▶ **Task to complete**
Leave the pictures out, and repeat exactly each line from the one that holds "Screen dimensions: 1568x781" through the final line of the entries below.

[Screenshot grounding data]
==============================

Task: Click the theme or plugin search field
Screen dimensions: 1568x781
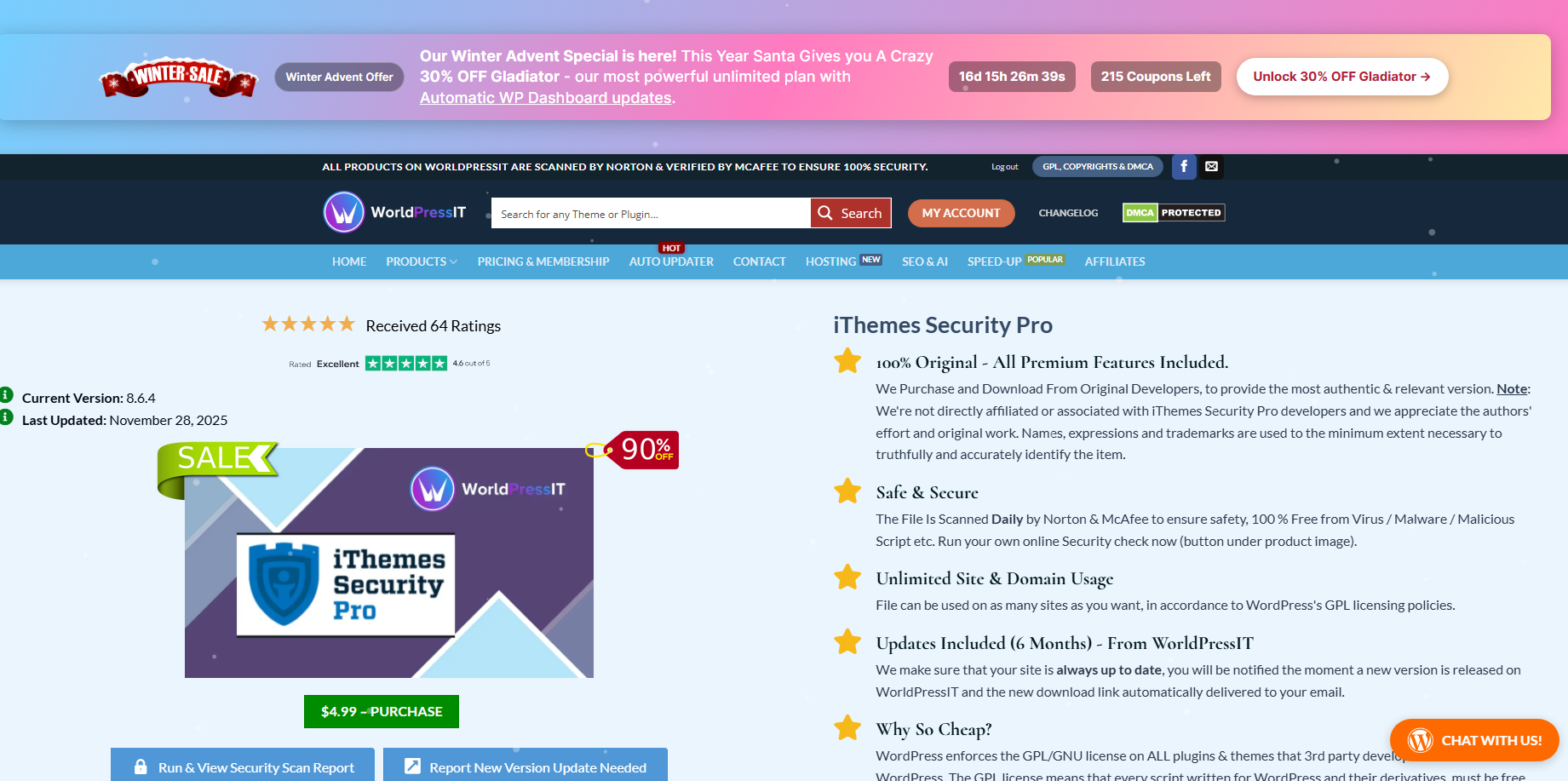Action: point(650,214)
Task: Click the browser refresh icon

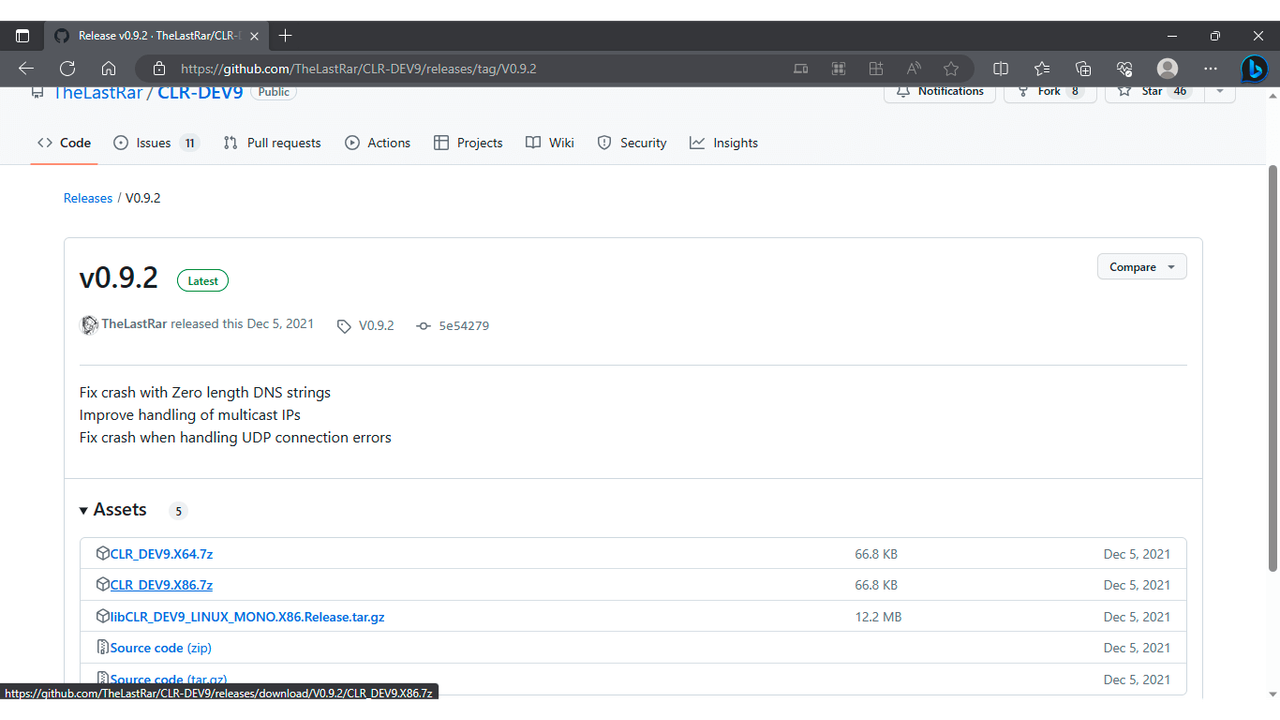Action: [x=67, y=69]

==============================

▶ **The answer**
Screen dimensions: 1568x781
Action: point(650,214)
Task: Click the browser refresh icon

Action: [x=67, y=69]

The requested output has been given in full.